Within ASHA, where professional public communications occurs, the two approaches are mixed freely.  Members cannot sort out issues because they do not have intellectual control of how conflicts of interest occur, and why they occur. History advances. Institutional memories fade. Members are left with an Irish stew of options on which to base policy directions. Members talk past one and another without knowing how history is selecting their words.  Members grow older, retire and die.


In the 2000s, SLPs reported ASHA was not supporting Scope of Practice in schools. IDEA had brought more disabled children into schools and caseloads grew.  Other school specialists were “encroaching” on SLP assignments.

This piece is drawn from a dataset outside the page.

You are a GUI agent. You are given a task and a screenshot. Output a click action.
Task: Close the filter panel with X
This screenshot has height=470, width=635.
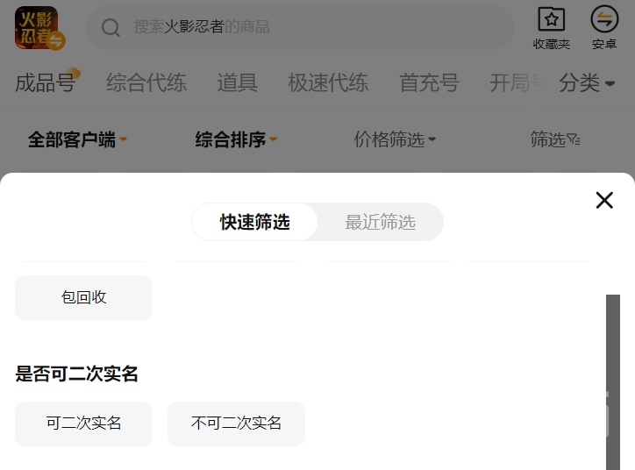click(604, 200)
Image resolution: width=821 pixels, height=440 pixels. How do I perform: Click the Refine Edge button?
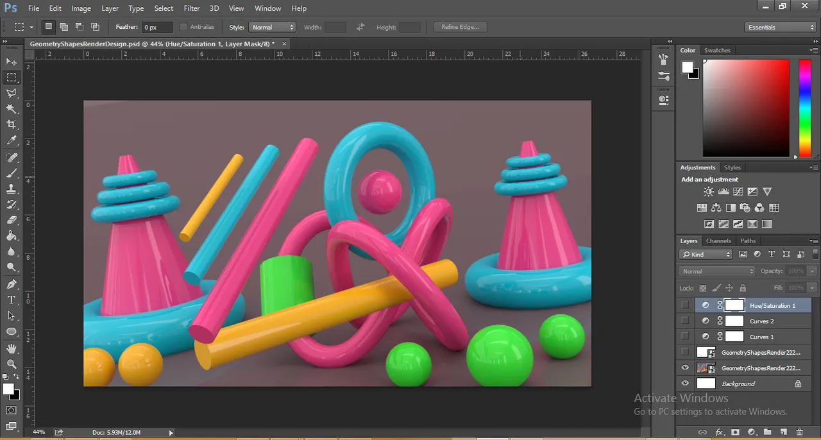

ASHA took the business approach, leaving scope of practice wide open for employer convenience.  This view fits exactly into the 1994 Spahr playbook, point-for-point:

“It is ASHA’s position that SLPs do not “own” any aspect of their scope of practice, nor can they dictate what another profession can or cannot do. Clearly, speech-language pathology shares professional boundaries with related professions, and SLPs need to understand other team members’ expertise while articulating the value of their own unique knowledge and skills.”

ASHA’s school group countered, saying scope of practice is professionally defined and should be recognized as such.  Ellen Estomin (ASHA Leader, April 6, 2010) said they agree with the part that says SLPs cannot dictate what other professionals do, or do not do, but they disagreed with the part saying SLPs do not “own” their scope of practice. Having a code of ethics, extensive training, a defined curriculum and prescribed roles, SLPs should confidently communicate their strengths to the public and employers.

Scope of Practice Leverage

CEO Spahr advanced his “New Academic Agenda,” implementing it through ASHA committees. In 2001 the Ad Hoc Committee on Scope of Practice in Speech-Language Pathology with approval by ASHA Legislative Council carried out the Spahr theme of the business oriented approach to SLP practice and graduate education:

“Speech-language pathology is a dynamic and continuously developing profession; listing specific areas within this scope of practice does not exclude emerging areas of practice. Although not specifically identified in this document, in certain instances speech-language pathologists may be called on to perform services (e.g., “multiskilling” in a health care setting, collaborative service delivery in schools) for the well-being of the individual(s) they are serving. In such instances it is both ethically and legally incumbent upon professionals to determine that they have the knowledge and skills necessary to conduct such tasks.”

ASHA Administration Protected

So we see clearly the scope of practice forces maximum SLP adaptability and holds SLPs responsible for their decisions. But ASHA takes little responsibility while meeting the expectations of impatient employers. ASHA protects the non-profit legally when curriculum policies are discussed, such as cases of Portal clinical descriptions:

“Content Disclaimer: The Practice Portal, ASHA policy documents, and guidelines contain information for use in all settings; however, members must consider all applicable local, state and federal requirements when applying the information in their specific work setting.” (2015)

In another version of the same disclaimer is attached to the guidelines on collaboration: “Disclaimer: The American Speech-Language-Hearing Association disclaims any liability to any party for the accuracy, completeness, or availability of these documents, or for any damages arising out of the use of the documents and any information they contain.”

Spahr Strategy

We notice that the business-legal approach advances in the dark, with no public ASHA debate, often with edits of old texts made without comment, or conflicting texts.  In the end school SLPs are pushed to the end point of practice behavior, even if they have not had the relevant course work and must pay for continuing education.  They cannot count on their professional organization to step up to the plate, to advocate for graduates placed in work settings where they have to be their own advocates.  It’s a shame!

Plus who has time to figure out in each and every case whether one’s qualifications can be defended, when scope of practice expands whimsically to the benefit of employers who advocate for their own preferences?  Talk about “hung out to dry.”